Adams recently wrapped the 491st show of her career, and there’s only been one to which she didn’t take cookies. She bakes nearly 500 of them for each one, revving up her oven at 6:30 a.m. and tucking the final box of cookies into her suitcase by 8 p.m. the day before she leaves for a trip. Some of her recipes are ones she’s had since her teenage years that’s she’s tweaked along the way, while others are new ones that people have asked her to try (though a recent variety tried with candy corn was a total flop, she admits).
Snickerdoodles and her famous buttermilk sugar cookies, as well as oatmeal raisin walnut cookies and a few kinds of brownies — from salted caramel to chocolate fudge and turtle — are always in the rotation. The location of a show dictates what kind she makes sometimes, too: For example, if she’s heading to New Orleans in the summer, she takes white chocolate chip macadamia cookies instead of chocolate chip because they have a higher melting point.
The many people she’s met and worked with over the years look forward to receiving Adams’ special treats, which she packages in twos or threes in individual bags. She usually spends about a half day on-site delivering cookies and remaking her relationships with all of them. “I’ve never charged a client a penny for [any cookies]… it’s how I make my relationships that make things go easy at a show,” she says.
Once at a show in Las Vegas, she was written up by the fire marshal for having too many people lined up in a no-freight aisle (they were waiting for her cookies). Adams tracked him down and knew his writeup was tongue-in-cheek — it was written on the back of the note stuck to the cookies that read “Help yourself,” after all.
With her last show for the year complete, Adams is now in holiday baking mode, sending out a few batches of cookies to clients this week. Her latest hits are cookies made with Andes Creme De Menthe baking chips, which can be hard to find, so she’s been ordering them off Amazon. It’s clear to see that Adams, everyone’s favorite “Booth Mom,” is dedicated to her craft. For her, however, every cookie baked with love is about nurturing a relationship. “It’s just fun for me to make friends this way,” she says.

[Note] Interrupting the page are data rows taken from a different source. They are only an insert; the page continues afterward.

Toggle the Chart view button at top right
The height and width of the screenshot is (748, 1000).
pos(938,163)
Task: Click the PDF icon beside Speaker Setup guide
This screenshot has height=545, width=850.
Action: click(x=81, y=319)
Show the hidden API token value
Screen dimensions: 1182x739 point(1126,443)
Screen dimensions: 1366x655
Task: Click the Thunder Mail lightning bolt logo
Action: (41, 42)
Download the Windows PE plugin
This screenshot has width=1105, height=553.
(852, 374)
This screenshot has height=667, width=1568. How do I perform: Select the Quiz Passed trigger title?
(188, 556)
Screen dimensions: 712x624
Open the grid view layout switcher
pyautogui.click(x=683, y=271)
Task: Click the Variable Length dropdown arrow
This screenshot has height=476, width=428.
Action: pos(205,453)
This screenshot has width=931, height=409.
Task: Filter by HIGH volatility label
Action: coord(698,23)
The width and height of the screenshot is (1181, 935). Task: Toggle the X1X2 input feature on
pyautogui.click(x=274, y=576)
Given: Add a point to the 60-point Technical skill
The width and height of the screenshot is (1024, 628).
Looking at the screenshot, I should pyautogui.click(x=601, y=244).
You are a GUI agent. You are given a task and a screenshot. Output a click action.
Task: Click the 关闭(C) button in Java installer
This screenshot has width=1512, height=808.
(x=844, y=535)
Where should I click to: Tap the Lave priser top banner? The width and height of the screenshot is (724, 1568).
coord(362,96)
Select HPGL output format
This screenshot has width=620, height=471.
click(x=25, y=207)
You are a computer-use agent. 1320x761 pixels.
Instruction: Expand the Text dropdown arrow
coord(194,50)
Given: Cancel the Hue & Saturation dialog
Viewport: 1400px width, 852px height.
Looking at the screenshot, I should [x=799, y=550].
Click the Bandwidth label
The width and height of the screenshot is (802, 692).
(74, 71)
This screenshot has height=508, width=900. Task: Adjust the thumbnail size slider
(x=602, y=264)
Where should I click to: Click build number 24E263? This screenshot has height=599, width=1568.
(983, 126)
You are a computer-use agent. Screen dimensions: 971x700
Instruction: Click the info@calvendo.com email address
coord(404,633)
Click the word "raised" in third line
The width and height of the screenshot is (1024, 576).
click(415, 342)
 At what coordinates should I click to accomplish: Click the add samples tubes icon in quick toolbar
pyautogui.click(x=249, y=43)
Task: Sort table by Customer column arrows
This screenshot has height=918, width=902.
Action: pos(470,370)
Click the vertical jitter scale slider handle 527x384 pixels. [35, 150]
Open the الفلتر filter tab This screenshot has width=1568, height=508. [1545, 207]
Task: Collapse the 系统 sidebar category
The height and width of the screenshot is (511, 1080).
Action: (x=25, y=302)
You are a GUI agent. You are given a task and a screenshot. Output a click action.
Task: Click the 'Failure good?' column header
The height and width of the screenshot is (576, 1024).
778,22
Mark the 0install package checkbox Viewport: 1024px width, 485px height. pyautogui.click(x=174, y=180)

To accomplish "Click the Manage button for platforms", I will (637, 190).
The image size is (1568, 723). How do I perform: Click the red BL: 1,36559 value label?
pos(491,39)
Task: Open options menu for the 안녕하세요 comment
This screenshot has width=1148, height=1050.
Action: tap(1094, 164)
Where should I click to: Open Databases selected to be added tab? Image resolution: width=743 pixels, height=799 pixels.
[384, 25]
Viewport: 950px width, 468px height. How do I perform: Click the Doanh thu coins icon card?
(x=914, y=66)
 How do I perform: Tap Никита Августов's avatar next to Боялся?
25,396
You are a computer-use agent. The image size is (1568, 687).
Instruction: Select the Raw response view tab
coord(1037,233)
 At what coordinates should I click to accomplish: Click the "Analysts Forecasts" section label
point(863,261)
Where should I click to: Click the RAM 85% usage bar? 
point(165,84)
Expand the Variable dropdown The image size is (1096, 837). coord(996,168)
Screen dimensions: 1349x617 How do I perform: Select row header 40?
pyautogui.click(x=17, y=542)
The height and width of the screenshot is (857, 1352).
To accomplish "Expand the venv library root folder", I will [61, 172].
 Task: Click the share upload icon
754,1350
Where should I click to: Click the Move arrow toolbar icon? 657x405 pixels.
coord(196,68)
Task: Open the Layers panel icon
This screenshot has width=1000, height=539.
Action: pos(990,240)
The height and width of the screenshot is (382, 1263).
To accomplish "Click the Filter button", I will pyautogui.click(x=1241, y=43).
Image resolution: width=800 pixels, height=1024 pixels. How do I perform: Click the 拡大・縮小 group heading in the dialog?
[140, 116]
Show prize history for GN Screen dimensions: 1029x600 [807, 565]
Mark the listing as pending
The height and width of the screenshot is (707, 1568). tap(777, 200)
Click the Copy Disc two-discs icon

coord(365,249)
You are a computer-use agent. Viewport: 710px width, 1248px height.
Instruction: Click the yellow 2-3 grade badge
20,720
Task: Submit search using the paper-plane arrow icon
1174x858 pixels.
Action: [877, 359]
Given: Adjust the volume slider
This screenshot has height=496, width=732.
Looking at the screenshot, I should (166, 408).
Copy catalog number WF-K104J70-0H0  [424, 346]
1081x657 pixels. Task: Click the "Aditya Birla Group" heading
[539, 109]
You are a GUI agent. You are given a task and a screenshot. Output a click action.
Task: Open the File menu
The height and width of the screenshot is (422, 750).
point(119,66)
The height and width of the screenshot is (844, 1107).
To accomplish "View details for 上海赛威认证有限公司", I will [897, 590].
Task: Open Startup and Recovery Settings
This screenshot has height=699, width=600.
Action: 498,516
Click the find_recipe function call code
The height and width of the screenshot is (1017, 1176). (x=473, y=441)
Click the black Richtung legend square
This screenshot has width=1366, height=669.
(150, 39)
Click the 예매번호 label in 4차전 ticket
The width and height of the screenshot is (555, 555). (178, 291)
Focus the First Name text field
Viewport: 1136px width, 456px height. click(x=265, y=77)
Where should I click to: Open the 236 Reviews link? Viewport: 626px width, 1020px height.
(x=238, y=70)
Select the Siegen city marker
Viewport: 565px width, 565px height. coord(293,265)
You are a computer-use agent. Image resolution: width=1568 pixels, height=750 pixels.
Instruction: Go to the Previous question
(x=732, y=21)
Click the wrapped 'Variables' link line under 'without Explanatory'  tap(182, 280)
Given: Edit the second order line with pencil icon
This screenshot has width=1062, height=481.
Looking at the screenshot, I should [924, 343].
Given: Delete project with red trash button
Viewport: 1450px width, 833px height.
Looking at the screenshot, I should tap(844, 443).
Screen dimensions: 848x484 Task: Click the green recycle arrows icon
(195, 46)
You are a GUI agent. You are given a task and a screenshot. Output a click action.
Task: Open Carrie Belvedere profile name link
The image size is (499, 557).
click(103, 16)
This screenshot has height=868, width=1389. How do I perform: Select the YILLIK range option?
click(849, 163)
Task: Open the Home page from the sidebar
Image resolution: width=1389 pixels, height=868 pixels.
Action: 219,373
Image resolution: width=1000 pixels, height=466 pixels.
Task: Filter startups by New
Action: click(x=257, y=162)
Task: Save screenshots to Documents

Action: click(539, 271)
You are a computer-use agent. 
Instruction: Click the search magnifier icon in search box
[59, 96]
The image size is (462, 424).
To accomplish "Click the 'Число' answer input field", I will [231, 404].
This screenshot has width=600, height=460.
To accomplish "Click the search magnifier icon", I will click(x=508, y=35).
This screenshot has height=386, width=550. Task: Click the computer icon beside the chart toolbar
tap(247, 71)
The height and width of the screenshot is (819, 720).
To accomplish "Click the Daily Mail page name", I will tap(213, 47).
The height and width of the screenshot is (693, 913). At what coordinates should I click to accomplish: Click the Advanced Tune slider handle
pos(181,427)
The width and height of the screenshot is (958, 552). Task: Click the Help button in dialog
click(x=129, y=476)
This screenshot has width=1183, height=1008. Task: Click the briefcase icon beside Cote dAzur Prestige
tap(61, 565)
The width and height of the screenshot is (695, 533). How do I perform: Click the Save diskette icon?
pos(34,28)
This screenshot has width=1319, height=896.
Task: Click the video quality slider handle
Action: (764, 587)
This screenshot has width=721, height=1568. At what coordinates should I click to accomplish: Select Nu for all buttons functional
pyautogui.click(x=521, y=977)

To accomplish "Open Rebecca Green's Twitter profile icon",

Adams graciously shared her famous sugar cookie recipe with TSNN for the holidays. Let us know if you whip up a batch by sharing a photo with us (and Candy) on Twitter!
Soft Buttermilk Sugar Cookies
- 1/2 cup vegetable shortening
- 1 cup sugar
- 1 egg
- 3/4 cup buttermilk
- 1 tsp. vanilla
- 2 cups sifted flour
- 1/2 tsp. baking soda
- 1/2 tsp. salt
Cream shortening, sugar and egg. Stir in buttermlik and vanilla. Mix together flour, soda and salt; add to batter. Drop by teaspoonfuls onto ungreased cookie sheet. Bake at 400 degrees for 8-10 minutes. Frost if desired (Adams recommends cream cheese frosting.)